Task to carry out:
Every line below between the line holding "Screen dimensions: 1055x746" and the line holding "You are a computer-use agent. The", inclusive, should be repeated exactly, and all other lines omitted.

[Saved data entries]
[Start of Attachment]

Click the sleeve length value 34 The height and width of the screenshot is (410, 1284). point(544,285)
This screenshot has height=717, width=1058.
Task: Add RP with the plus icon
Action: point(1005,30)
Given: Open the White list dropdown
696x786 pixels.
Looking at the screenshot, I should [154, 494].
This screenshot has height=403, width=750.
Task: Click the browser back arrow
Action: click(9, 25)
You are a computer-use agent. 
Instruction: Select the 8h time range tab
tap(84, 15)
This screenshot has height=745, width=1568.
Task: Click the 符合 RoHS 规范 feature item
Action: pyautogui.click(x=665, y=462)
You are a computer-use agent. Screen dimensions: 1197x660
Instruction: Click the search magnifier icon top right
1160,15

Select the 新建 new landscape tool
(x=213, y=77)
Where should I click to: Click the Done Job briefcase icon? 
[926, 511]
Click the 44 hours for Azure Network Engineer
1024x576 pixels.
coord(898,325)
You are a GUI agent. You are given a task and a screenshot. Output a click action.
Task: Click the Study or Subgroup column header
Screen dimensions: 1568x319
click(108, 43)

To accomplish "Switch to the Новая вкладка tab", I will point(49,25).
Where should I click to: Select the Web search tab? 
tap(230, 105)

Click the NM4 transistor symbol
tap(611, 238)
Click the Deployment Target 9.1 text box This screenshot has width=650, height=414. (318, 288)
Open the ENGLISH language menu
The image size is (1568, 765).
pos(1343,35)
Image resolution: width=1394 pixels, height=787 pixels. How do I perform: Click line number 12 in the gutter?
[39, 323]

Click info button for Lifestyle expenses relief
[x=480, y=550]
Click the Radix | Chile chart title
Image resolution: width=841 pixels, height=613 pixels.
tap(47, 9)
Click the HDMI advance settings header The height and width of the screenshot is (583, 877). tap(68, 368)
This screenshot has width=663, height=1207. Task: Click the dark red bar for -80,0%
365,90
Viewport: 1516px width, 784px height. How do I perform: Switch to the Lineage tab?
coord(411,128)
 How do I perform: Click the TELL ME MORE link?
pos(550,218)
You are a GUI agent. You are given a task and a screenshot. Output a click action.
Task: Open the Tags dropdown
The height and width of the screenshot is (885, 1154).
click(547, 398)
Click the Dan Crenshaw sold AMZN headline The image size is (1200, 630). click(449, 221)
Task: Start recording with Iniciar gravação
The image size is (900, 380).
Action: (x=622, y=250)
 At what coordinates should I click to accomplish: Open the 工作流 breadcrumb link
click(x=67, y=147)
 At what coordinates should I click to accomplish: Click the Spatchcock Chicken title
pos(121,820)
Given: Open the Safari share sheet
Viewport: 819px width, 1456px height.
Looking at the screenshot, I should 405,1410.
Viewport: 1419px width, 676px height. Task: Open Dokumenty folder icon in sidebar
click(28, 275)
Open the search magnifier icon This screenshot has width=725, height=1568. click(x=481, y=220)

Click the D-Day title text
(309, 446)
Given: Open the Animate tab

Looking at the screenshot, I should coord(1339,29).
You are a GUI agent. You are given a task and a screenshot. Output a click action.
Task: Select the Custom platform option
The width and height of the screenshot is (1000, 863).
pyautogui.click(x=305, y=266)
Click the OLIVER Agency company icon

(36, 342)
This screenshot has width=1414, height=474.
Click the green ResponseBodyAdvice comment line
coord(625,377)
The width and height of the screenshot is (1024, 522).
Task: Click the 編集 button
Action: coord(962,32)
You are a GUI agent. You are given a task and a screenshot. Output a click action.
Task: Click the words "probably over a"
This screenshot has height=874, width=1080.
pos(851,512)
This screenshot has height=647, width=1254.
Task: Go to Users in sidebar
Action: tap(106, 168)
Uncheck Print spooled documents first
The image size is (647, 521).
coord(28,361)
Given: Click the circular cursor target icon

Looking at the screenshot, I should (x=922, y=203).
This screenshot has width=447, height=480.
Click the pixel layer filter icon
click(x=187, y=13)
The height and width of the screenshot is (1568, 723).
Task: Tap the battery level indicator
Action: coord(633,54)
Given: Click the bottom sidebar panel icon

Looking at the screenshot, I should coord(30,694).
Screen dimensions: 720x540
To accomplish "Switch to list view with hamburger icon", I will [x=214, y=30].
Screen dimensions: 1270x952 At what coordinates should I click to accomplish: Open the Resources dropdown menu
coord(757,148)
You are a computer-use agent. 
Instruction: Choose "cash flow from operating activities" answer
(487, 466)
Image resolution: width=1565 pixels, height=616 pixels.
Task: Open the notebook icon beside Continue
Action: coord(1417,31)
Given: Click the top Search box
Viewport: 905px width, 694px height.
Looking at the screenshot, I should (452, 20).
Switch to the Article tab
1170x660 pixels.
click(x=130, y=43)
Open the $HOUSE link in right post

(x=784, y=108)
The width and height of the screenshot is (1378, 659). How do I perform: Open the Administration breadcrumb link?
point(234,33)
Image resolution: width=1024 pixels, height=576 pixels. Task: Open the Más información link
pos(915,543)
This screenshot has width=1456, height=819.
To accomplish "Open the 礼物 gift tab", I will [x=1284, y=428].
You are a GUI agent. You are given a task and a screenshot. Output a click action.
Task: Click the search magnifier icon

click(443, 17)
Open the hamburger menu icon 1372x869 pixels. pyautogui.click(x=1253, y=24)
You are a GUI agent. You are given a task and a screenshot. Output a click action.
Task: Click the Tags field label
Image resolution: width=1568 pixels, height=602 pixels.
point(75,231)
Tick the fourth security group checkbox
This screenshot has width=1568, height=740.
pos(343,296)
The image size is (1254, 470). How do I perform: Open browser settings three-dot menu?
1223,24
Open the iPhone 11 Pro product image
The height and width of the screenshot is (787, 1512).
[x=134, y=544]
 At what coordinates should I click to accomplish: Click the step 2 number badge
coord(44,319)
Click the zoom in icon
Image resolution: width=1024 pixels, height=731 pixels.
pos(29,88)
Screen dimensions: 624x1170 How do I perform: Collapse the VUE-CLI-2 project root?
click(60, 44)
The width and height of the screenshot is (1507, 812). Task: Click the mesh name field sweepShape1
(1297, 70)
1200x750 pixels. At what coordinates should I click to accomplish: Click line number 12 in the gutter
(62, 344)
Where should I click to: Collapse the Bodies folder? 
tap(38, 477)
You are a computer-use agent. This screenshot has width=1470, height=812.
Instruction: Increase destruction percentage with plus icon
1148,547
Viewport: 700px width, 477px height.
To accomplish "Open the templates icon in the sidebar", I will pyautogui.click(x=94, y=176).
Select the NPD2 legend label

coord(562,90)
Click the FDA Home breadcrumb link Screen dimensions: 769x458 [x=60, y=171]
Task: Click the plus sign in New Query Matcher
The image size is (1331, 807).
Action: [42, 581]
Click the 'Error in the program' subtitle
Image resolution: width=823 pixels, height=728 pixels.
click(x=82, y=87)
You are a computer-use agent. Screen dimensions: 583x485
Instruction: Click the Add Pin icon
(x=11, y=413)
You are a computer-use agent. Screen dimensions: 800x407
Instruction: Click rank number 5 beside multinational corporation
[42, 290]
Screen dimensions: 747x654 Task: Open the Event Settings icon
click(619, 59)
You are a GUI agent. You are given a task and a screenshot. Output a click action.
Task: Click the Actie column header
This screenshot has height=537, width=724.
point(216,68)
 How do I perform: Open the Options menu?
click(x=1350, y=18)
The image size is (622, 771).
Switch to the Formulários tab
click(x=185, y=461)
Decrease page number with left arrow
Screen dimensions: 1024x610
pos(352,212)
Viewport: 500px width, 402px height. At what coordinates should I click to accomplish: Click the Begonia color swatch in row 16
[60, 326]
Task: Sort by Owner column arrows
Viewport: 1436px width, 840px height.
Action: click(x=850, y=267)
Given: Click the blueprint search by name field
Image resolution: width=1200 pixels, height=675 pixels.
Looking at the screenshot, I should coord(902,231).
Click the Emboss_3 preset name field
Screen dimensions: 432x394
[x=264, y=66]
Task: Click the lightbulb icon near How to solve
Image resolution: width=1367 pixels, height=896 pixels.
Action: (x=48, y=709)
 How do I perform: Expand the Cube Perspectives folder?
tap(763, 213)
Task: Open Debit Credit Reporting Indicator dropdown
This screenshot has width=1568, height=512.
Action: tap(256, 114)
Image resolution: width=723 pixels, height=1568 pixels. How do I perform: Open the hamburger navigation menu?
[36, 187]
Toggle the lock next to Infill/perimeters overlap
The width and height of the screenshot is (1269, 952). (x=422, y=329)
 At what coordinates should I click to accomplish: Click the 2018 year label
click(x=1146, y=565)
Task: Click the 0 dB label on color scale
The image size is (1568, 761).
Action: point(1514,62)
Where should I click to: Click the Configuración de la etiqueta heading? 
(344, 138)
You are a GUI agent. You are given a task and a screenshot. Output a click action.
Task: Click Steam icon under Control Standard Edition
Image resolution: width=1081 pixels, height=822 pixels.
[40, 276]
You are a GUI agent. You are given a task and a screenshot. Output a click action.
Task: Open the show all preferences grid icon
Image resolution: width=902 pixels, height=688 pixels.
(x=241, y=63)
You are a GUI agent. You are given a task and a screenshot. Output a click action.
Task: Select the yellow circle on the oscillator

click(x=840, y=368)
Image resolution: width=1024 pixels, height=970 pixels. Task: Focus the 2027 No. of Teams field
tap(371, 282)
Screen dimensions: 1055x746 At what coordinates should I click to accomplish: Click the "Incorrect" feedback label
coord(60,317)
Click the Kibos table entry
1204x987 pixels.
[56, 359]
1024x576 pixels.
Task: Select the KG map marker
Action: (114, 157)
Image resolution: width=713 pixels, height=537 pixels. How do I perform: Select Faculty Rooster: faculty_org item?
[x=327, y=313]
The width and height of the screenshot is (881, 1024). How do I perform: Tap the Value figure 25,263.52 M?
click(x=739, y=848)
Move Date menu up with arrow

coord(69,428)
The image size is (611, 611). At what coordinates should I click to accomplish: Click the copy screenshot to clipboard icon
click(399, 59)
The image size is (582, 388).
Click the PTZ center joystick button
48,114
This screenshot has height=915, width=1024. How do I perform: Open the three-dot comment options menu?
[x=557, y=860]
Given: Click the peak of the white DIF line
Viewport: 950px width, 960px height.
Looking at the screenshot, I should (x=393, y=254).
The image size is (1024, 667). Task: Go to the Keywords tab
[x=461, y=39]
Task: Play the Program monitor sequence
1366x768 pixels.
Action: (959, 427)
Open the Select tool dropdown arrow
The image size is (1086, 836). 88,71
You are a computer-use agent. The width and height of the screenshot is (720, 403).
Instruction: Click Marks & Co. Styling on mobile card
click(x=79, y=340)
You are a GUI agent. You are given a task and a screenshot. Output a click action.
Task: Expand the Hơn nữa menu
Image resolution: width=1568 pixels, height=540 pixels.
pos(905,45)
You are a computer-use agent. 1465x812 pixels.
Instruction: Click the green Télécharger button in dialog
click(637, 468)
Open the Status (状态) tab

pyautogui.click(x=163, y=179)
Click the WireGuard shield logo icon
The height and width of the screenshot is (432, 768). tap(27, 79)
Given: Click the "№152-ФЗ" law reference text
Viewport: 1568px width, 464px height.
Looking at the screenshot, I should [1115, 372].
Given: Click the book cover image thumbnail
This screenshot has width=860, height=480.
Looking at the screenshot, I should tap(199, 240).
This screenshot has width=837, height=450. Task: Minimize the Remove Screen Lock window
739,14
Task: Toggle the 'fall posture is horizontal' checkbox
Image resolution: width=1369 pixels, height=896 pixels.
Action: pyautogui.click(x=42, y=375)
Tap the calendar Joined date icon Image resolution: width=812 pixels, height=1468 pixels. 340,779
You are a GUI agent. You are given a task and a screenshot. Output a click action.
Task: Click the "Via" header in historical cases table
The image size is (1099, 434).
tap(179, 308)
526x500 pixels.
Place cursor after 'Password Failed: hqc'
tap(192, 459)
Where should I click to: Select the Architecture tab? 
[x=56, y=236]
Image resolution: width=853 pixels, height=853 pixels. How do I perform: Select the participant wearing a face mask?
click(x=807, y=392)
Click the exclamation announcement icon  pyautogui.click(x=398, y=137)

[End of Attachment]

Exercise solution:
Screen dimensions: 1055x746 At what coordinates should I click to accomplish: Click the "Incorrect" feedback label
coord(60,317)
Click the Kibos table entry
1204x987 pixels.
[56, 359]
1024x576 pixels.
Task: Select the KG map marker
Action: (114, 157)
Image resolution: width=713 pixels, height=537 pixels. How do I perform: Select Faculty Rooster: faculty_org item?
[x=327, y=313]
The width and height of the screenshot is (881, 1024). How do I perform: Tap the Value figure 25,263.52 M?
click(x=739, y=848)
Move Date menu up with arrow

coord(69,428)
The image size is (611, 611). At what coordinates should I click to accomplish: Click the copy screenshot to clipboard icon
click(399, 59)
The image size is (582, 388).
Click the PTZ center joystick button
48,114
This screenshot has height=915, width=1024. How do I perform: Open the three-dot comment options menu?
[x=557, y=860]
Given: Click the peak of the white DIF line
Viewport: 950px width, 960px height.
Looking at the screenshot, I should (x=393, y=254).
The image size is (1024, 667). Task: Go to the Keywords tab
[x=461, y=39]
Task: Play the Program monitor sequence
1366x768 pixels.
Action: (959, 427)
Open the Select tool dropdown arrow
The image size is (1086, 836). 88,71
You are a computer-use agent. The width and height of the screenshot is (720, 403).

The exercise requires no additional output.